仏教が始まった昔のインドの思想では、世界の全ては、空、風、火、水、地という五大(ごだい)によって構成されているとされていました。(ちなみに、五大に「識」が加わり六大となります)

卒塔婆はこの5つの要素を表していて、卒塔婆の一番上のブロックが「空」、次が「風」となり、「火」「水」「地」と続きます。

そして「空」のブロックと「風」のブロックの間の継ぎ目のところにギザ(切りこみの刻み)が入っているわけです。(以下、地まで同様に合計4ヶ所)

さて、群馬県では真言宗や曹洞宗が多いので、真言宗の卒塔婆で説明いたしますと、卒塔婆の表面には、「空・風・火・水・地」を表す梵字(ぼんじ)「キャ・カ・ラ・バ・ア」が書かれています。

そして、その下にもう一文字の梵字が書かれています。

この最後の一文字の梵字は、年回忌などに対応する仏様を表す梵字です。

例えば、三回忌の為の卒塔婆であれば、阿弥陀如来を表す「キリーク」という梵字が書かれます。

そしてその下には、大日如来(胎蔵界)「おん あ び ら うん けん」の梵字が書かれた後に、漢字で「爰寳塔者為 〇〇〇〇信士 三回忌 成三菩提 也」などと書かれます。

つまり、「この宝の塔は、〇〇〇〇信士の三回忌の供養の為のものです」という意味です。

卒塔婆のウラ面には、上から大日如来(金剛界)「ばん」の梵字、破地獄真言の梵字、弘法大師空海を表す「南無遍照金剛」の漢字、「乃至法界平等利益 〇年〇月〇日」、「施主 〇〇〇〇 建立」などが順番に書かれています。

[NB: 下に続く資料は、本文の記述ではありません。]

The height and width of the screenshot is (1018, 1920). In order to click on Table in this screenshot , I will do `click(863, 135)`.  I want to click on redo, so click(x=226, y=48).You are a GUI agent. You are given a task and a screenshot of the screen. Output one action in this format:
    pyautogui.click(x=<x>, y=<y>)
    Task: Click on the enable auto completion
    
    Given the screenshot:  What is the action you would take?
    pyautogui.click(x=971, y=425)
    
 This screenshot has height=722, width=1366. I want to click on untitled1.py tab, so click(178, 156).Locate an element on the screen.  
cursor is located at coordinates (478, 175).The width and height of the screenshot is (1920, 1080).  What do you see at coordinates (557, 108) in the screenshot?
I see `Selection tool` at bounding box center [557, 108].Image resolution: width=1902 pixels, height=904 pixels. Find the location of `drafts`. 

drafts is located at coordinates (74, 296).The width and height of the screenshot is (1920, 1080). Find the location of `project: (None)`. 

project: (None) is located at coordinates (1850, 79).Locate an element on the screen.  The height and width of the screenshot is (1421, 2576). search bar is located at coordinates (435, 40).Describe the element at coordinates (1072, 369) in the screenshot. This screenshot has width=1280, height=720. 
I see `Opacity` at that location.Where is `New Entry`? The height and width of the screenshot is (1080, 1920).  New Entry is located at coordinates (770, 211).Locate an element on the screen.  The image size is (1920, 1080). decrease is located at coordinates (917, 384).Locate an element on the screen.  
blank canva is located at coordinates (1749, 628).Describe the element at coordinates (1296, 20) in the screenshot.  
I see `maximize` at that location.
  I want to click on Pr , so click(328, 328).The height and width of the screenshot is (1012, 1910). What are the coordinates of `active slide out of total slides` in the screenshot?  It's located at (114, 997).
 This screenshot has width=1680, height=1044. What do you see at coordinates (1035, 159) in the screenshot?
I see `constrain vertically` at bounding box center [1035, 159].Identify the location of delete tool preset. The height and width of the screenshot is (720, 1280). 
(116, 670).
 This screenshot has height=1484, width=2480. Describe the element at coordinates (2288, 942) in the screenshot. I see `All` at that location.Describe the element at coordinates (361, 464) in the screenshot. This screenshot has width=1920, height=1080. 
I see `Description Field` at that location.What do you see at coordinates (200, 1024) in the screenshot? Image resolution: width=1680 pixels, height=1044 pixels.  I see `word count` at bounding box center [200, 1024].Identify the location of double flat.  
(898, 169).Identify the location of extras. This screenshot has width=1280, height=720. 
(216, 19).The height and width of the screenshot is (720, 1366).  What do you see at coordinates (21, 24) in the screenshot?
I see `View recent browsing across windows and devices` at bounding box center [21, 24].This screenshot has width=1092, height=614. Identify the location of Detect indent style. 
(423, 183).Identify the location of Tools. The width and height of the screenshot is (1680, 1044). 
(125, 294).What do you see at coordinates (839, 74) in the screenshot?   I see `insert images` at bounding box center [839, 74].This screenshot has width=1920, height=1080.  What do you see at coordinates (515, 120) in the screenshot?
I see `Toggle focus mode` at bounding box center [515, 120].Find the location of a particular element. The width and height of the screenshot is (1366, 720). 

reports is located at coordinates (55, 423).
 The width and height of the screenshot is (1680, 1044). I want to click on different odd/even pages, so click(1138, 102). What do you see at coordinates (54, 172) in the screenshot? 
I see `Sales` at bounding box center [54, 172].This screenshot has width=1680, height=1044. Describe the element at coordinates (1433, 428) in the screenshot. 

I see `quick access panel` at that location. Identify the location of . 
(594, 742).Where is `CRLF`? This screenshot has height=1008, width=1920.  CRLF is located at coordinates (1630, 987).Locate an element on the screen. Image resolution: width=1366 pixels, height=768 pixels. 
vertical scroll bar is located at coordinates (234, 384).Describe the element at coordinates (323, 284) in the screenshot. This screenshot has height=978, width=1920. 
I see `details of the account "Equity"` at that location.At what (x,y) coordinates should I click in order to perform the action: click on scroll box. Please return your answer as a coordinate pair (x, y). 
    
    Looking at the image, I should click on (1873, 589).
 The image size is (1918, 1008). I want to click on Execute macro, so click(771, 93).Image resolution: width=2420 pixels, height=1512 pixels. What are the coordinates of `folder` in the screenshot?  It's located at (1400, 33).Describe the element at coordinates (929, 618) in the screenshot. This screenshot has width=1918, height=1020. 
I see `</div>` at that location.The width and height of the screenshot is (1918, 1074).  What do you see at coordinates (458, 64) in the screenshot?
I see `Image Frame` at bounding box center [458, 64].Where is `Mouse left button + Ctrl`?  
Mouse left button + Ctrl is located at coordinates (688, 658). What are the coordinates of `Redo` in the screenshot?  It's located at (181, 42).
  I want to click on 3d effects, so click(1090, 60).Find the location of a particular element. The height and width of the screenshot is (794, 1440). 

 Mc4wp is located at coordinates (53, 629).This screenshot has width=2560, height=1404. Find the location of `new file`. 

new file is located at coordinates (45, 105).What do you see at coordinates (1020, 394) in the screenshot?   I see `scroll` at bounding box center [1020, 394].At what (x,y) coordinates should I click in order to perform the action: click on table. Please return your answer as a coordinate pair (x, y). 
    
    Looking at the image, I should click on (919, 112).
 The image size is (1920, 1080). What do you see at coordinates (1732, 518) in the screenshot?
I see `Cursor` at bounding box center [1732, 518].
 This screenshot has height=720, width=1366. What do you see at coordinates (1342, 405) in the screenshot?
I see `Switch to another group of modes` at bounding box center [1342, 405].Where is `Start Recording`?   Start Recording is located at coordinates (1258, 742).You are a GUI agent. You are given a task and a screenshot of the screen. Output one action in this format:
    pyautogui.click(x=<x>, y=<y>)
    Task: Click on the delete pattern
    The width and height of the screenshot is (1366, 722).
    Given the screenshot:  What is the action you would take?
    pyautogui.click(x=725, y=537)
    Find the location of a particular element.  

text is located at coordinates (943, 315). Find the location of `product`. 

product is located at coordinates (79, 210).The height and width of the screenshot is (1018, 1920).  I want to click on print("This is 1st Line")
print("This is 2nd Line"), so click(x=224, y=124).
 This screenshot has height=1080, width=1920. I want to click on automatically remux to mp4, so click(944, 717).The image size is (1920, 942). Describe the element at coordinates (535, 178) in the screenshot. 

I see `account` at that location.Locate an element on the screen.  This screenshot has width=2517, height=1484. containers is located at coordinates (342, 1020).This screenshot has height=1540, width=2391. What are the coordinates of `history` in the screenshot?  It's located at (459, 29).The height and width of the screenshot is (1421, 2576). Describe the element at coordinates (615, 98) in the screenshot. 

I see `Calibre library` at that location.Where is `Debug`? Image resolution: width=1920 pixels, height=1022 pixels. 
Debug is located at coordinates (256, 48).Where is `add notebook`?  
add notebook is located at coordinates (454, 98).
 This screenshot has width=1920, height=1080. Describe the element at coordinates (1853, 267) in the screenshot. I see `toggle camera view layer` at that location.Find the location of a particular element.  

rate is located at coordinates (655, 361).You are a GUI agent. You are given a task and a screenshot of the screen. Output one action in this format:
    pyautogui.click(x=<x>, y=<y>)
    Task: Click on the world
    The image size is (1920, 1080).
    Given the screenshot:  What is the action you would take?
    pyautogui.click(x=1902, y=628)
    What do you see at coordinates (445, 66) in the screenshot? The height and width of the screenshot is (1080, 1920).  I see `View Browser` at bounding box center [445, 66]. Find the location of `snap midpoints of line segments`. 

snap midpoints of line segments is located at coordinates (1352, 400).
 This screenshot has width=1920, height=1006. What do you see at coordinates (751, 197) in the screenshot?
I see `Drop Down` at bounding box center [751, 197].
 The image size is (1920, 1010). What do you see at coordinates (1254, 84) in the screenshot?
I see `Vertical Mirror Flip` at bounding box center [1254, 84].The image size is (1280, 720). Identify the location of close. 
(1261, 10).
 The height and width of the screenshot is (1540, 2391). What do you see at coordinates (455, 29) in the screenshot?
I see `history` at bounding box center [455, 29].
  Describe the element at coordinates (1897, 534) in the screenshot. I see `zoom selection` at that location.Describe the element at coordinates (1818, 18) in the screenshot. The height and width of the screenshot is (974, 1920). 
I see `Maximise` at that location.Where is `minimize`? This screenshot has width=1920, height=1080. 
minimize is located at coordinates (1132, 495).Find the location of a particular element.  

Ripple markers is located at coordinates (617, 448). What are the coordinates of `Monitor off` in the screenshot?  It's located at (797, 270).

簡単に言えば、卒塔婆のオモテ面には何のための塔なのかが書かれていて、ウラ面には建てた日付や施主名などが書かれているというわけです。

同じ宗派でも省略して書かれていたり、逆にもっと厳密に書かれていたり、地域のやり方で少し変更されていたりなど様々ですが、おおむねオモテ面とウラ面にはそのようなことが書かれているのが卒塔婆だと思ってください。

卒塔婆が何であるのかや、何が書かれているのかも分からないまま、なんとなく昔からみんなが建てているから建てようという人も多いかと思いますが、意味が分かっていれば建てるときの気持ちも違ってくるのではないかと思います。

卒塔婆は、故人の追善供養のために建てますので、「あなた(故人)を苦しみから救い、あなた(故人)が心安らかでいられるように、残された私たちが仏塔を建てて善行をしますので安心してください」という気持ちを込めてお墓に卒塔婆を建て、手を合わせていただければと思います。